The UK-EU Trade and Cooperation Agreement (TCA) regulates the trade in electricity and gas between the EU and the UK over interconnectors, provides for cooperation in respect of security of supply, the integration of renewables into their respective markets and cooperation to develop hybrid projects that combine interconnectors and offshore windfarms in the North Sea (thus opening up the potential for a North Sea grid), as well as ensuring open and fair competition and stipulating general safety standards.
The TCA does not provide for the UK and the EU to link their carbon pricing systems, but it leaves open the possibility of linking the UK’s carbon scheme to the EU’s in the future. The UK has recently adopted the Greenhouse Gas Emissions Trading Scheme Order 2020, which sets out the key elements of the UK ETS which is to replace its participation in the EU ETS.
The EU and the UK will have until 2022 to decide on a new model of efficient electricity trading across interconnectors.

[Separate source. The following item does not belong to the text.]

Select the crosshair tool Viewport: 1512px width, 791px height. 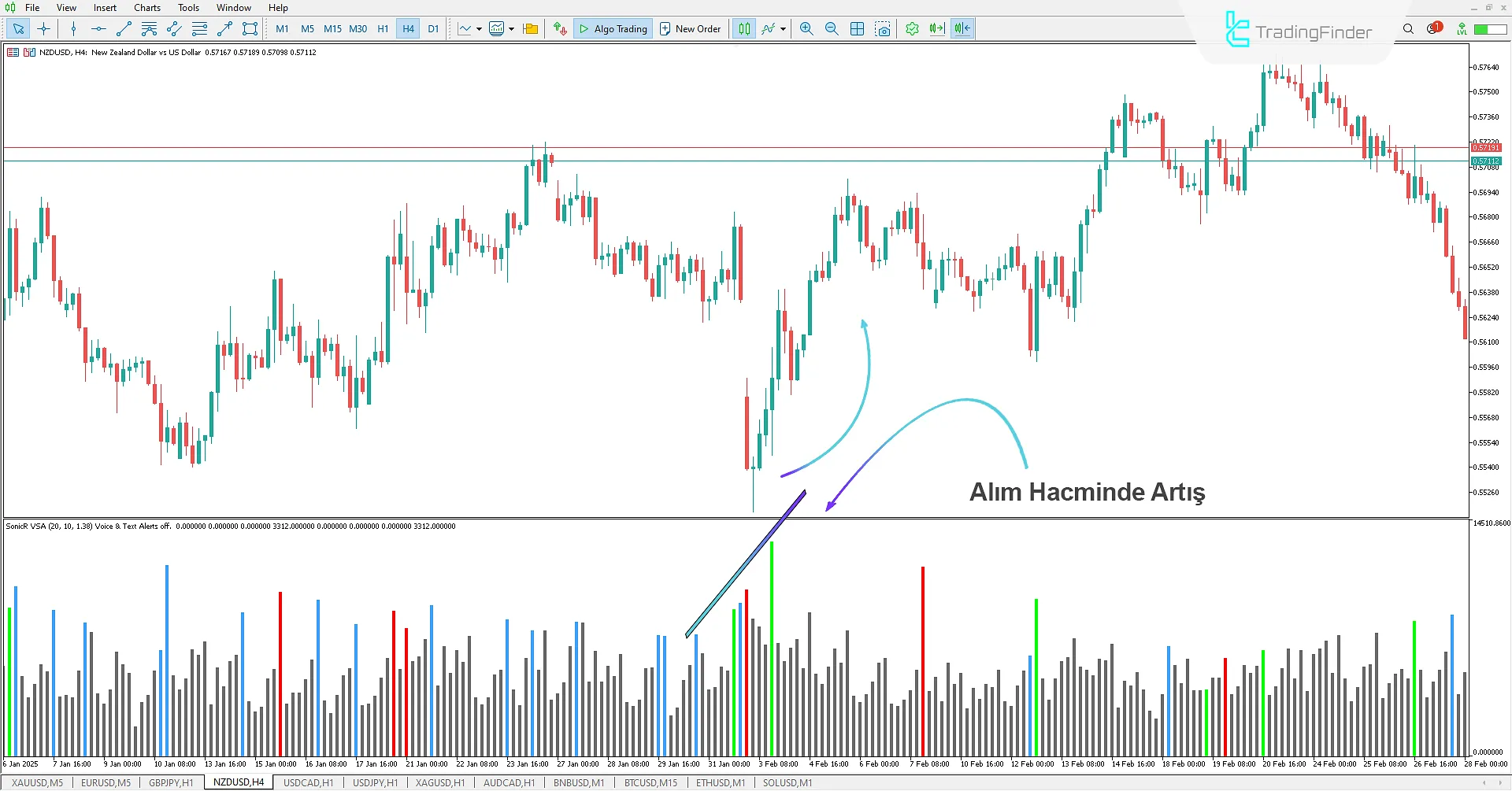pos(44,29)
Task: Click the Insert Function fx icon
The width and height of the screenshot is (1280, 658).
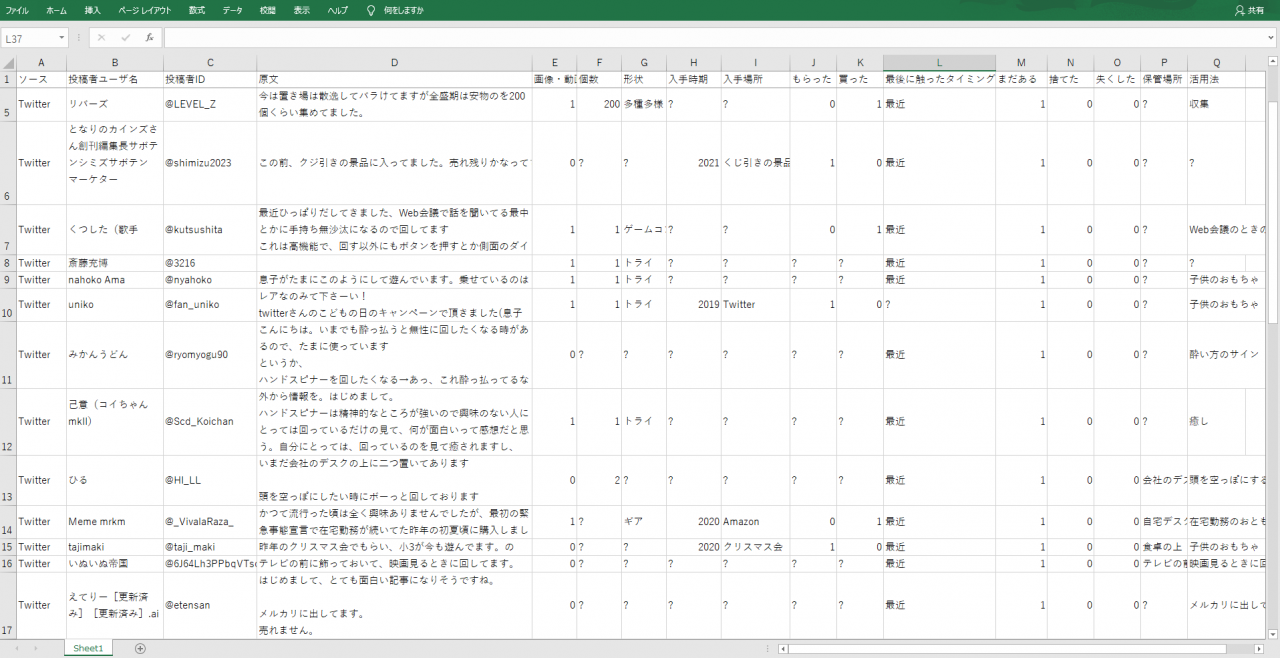Action: point(149,38)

This means that, after the Brexit transition period ends on 31 December 2020, the agreed model of trading will not yet be in place. Rather, previously developed and communicated alternative arrangements – which will continue to allow trade and cooperation for security of supply – will need to be implemented in the interim, enduring until the agreed trading model can be put in place.

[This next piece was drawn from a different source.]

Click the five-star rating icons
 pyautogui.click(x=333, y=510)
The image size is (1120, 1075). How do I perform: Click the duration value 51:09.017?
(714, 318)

The aim of the trading model will be to ensure that capacity on the interconnectors is maximised and that there is implicit trading in how this capacity is allocated (i.e. capacity and electricity are sold together). There will be no network charges on individual transactions on, and no reserve prices for the use of, interconnectors. Capacity allocation and congestion management across interconnectors is coordinated between the concerned EU Transmission System Operators (TSOs) and the UK TSOs.

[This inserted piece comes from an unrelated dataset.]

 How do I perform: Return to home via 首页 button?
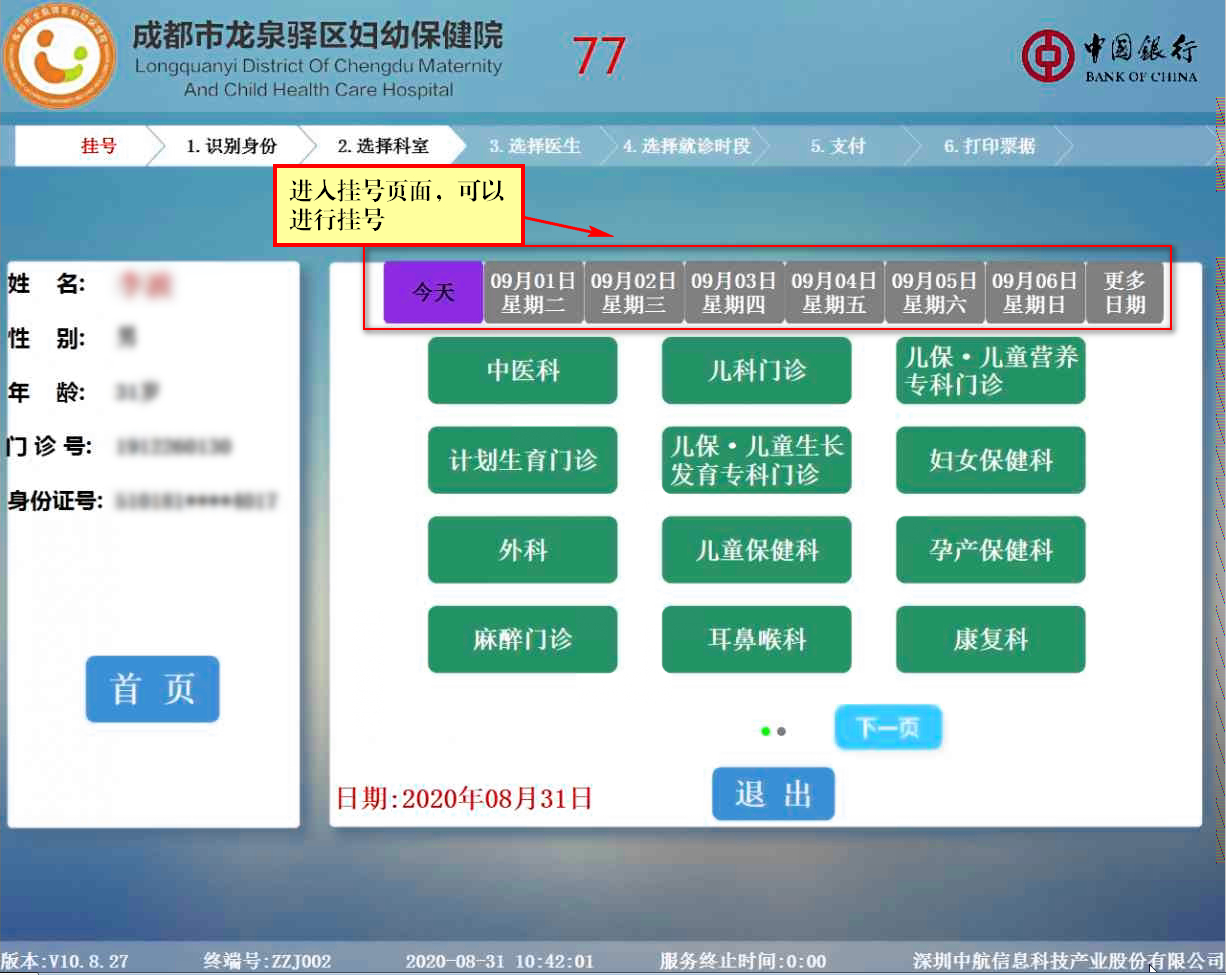(152, 689)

The TCA also establishes a Specialised Committee on Energy, which is responsible for addressing most energy matters regulated by the TCA. The Specialised Committee on Energy shall, with respect to electricity capacity allocation and congestion management, ensure that TSOs develop arrangements setting out technical procedures. The timeline and details for these are set out in Annex ENRG-4 (Allocation of electricity interconnector capacity at the day-ahead market timeframe).